What this task involves = Retrieve every line from the records in which the word "green" occurs.

[Data extracted from a collection]
_ _ _ _ _ _ _
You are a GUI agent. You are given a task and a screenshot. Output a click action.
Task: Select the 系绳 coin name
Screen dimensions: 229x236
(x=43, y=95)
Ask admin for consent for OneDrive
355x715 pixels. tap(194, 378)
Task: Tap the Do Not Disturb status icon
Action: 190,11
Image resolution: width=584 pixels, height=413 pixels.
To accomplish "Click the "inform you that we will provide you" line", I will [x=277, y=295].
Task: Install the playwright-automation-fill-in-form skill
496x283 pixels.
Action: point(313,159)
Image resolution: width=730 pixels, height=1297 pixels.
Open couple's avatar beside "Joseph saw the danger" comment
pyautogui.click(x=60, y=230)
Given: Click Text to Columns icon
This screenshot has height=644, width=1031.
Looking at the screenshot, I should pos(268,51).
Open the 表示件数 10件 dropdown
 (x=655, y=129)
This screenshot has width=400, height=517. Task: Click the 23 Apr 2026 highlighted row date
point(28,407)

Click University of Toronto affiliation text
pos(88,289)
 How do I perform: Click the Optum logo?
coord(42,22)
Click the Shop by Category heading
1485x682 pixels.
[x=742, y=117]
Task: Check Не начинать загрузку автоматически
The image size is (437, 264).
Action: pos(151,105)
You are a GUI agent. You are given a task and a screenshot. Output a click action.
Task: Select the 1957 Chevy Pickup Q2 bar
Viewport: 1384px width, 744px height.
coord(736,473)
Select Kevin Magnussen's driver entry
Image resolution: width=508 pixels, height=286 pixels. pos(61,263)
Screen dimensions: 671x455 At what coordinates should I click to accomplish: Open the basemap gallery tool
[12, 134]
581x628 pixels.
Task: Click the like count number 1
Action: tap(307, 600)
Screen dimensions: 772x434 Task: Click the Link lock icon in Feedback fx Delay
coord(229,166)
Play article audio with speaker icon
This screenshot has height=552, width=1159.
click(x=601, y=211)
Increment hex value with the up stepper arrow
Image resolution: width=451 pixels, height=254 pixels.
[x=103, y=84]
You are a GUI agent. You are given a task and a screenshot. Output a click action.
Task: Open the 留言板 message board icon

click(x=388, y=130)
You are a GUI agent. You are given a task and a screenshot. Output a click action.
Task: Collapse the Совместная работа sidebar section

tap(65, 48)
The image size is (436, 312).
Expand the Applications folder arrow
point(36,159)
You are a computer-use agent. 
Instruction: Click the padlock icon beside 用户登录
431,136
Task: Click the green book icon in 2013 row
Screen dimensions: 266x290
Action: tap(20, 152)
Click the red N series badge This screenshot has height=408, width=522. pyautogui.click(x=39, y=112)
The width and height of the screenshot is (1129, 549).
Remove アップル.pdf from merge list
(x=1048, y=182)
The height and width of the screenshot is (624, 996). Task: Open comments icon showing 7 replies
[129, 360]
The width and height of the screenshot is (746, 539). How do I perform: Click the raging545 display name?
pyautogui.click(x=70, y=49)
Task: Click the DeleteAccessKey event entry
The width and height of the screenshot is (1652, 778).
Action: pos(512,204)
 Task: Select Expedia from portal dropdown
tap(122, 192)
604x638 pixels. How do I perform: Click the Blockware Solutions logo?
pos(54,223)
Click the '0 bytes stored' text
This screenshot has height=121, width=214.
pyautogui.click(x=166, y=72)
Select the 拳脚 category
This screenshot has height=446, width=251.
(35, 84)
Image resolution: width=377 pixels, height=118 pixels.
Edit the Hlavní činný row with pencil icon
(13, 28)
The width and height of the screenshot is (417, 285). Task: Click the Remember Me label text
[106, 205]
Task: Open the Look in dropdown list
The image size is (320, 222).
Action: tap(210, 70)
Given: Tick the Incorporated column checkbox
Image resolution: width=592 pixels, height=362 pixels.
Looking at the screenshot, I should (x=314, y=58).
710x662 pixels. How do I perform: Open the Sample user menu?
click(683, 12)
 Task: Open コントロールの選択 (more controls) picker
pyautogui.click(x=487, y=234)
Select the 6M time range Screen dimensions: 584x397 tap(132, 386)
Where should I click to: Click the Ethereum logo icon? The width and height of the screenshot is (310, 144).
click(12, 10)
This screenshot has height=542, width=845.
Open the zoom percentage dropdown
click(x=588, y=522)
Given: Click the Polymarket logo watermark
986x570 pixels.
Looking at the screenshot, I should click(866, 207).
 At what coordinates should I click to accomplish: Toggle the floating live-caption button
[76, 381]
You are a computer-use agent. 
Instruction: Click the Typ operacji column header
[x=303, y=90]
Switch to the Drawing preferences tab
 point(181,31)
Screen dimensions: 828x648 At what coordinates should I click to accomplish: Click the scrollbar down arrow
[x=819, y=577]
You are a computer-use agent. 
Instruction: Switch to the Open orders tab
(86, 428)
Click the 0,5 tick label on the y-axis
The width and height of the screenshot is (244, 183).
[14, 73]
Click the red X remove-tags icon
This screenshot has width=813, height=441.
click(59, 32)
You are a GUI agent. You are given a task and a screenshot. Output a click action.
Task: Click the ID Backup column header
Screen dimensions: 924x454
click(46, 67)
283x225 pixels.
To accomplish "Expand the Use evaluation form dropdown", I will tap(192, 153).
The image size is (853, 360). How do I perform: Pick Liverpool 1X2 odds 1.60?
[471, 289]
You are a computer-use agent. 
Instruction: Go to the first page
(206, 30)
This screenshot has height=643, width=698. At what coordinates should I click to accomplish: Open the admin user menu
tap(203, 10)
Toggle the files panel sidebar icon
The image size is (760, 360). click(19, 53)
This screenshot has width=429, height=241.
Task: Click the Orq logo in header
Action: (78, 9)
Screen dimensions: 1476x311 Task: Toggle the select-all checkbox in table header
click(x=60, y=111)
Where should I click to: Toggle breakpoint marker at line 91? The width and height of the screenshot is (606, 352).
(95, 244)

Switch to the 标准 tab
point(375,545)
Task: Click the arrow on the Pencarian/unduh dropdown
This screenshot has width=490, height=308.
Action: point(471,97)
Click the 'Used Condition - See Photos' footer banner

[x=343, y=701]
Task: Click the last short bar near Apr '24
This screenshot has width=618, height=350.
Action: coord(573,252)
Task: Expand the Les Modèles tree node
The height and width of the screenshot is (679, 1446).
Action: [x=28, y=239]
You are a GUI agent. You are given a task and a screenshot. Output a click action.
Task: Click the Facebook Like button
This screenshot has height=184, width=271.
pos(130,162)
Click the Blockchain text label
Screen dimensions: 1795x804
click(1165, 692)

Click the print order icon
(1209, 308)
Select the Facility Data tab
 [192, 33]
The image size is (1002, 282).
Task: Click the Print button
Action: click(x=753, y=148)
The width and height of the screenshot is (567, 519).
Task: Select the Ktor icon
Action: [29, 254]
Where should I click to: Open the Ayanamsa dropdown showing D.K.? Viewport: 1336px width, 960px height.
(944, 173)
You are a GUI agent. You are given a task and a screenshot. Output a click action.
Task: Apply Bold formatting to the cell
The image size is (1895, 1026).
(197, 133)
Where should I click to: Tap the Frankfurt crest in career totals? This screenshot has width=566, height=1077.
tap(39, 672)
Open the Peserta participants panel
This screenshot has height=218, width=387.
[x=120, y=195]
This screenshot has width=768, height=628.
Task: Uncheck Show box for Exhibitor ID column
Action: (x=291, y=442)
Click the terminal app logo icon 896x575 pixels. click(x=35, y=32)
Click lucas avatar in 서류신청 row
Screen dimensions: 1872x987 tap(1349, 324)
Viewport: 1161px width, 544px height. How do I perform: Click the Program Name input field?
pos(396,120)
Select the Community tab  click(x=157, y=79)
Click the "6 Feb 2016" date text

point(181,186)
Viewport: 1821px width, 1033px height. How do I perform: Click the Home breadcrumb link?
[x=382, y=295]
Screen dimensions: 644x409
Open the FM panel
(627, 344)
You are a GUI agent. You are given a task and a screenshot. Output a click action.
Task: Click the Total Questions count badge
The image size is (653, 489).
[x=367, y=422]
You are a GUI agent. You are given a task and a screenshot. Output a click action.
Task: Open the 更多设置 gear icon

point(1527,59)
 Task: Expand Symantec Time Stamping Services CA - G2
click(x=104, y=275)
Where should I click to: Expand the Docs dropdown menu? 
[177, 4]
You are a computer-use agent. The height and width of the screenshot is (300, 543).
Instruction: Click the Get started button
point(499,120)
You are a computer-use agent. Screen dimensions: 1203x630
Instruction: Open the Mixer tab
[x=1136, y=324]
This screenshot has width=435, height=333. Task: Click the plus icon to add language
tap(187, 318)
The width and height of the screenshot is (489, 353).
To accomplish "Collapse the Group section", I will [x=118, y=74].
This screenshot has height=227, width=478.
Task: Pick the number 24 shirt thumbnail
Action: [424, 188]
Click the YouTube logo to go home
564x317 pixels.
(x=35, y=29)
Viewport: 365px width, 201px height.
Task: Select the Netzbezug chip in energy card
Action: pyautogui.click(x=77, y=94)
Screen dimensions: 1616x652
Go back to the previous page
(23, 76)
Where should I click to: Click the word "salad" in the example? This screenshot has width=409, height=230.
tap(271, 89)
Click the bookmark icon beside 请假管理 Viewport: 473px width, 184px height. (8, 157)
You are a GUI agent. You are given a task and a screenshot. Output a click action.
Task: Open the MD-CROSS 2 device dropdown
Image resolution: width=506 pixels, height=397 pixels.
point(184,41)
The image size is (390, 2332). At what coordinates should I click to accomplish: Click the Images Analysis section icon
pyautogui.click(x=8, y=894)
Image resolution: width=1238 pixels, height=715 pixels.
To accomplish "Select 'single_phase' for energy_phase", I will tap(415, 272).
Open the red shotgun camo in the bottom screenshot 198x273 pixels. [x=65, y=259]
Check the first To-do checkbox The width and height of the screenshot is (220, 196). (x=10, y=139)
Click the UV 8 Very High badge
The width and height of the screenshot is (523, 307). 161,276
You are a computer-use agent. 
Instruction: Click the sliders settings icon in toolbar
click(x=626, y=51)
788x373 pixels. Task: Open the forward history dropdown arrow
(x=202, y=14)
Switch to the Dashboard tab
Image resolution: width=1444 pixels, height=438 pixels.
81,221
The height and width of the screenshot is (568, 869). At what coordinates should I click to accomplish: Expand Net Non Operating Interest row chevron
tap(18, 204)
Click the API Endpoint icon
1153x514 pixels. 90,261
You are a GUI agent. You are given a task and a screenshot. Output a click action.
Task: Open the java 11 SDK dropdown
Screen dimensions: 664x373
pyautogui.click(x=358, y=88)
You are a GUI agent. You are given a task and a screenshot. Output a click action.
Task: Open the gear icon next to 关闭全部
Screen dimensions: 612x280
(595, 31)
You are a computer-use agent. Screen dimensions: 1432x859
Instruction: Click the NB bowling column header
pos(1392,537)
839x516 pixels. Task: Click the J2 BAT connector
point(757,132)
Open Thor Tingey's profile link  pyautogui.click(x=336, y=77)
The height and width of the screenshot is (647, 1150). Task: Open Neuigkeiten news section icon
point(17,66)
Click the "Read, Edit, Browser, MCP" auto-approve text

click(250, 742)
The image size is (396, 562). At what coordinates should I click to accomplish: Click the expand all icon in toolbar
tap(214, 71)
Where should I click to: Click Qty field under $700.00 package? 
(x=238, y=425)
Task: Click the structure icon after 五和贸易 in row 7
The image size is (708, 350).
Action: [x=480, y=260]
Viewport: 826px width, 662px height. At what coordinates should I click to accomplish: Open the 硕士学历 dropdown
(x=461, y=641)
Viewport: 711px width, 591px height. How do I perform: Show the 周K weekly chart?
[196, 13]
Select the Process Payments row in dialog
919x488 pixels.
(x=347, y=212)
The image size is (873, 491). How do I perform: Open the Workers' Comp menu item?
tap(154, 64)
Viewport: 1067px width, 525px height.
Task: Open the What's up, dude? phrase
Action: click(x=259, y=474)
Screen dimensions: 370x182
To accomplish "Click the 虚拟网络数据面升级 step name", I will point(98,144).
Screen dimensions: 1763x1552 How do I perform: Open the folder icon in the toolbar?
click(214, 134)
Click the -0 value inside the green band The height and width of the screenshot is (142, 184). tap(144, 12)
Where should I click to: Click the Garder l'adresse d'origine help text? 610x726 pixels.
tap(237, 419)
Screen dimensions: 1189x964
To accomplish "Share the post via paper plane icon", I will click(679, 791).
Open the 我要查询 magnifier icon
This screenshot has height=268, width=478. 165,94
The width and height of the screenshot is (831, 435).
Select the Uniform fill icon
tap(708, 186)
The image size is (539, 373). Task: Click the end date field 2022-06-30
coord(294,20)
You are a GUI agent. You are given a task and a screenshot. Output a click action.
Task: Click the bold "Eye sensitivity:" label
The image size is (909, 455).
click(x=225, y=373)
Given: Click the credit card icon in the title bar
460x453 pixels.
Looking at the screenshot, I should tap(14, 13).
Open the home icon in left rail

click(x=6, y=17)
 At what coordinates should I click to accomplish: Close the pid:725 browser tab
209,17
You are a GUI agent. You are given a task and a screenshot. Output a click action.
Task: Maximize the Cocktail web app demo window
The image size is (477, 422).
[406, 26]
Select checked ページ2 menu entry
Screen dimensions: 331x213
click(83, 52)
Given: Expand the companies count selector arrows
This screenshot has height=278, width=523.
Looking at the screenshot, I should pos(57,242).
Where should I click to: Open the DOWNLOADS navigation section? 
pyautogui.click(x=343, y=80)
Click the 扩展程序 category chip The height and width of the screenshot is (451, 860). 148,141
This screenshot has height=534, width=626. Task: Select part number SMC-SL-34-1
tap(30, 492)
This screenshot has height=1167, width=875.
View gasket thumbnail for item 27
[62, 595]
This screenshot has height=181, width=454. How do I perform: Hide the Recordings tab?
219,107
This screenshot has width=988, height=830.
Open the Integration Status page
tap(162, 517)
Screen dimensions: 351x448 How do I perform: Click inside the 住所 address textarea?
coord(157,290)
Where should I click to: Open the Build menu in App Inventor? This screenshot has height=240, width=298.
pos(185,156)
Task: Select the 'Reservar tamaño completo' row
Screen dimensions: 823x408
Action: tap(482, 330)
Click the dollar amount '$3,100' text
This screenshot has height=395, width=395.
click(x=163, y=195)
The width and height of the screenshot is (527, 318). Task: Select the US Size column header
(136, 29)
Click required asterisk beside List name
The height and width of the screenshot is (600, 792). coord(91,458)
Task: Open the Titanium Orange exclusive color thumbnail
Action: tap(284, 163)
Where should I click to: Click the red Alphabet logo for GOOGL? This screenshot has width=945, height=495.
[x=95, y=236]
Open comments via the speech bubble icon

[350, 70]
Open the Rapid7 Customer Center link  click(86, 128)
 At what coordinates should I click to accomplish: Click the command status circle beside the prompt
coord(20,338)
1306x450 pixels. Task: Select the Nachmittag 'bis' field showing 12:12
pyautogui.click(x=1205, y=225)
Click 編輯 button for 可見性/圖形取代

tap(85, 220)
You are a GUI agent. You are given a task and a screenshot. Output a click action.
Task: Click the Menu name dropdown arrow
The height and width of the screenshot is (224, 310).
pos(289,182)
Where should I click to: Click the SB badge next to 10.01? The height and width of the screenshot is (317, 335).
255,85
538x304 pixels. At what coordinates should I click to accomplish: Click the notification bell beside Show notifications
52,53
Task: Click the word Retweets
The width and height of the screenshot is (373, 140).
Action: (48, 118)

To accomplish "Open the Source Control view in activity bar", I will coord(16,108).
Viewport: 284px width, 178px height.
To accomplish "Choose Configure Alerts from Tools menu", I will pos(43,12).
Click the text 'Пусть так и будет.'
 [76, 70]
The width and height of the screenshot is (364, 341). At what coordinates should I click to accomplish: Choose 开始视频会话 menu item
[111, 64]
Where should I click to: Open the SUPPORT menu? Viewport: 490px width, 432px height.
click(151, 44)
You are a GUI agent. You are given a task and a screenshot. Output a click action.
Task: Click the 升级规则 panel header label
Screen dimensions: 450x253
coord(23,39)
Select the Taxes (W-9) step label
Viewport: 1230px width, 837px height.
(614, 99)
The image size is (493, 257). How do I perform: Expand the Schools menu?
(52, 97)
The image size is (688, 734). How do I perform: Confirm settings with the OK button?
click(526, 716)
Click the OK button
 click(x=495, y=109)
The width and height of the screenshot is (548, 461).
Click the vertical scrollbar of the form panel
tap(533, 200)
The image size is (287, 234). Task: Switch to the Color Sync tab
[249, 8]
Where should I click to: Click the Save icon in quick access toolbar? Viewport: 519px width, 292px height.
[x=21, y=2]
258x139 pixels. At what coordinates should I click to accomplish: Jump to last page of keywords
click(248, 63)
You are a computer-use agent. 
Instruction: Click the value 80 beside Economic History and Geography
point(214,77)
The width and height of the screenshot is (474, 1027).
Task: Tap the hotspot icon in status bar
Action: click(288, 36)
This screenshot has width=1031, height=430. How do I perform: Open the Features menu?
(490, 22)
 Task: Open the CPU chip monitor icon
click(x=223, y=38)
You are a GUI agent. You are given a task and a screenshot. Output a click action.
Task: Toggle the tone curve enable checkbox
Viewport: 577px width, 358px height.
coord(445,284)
_ _ _ _ _ _ _
Solution below =
Task: Click the green book icon in 2013 row
Click the -0 value inside the green band The height and width of the screenshot is (142, 184). tap(144, 12)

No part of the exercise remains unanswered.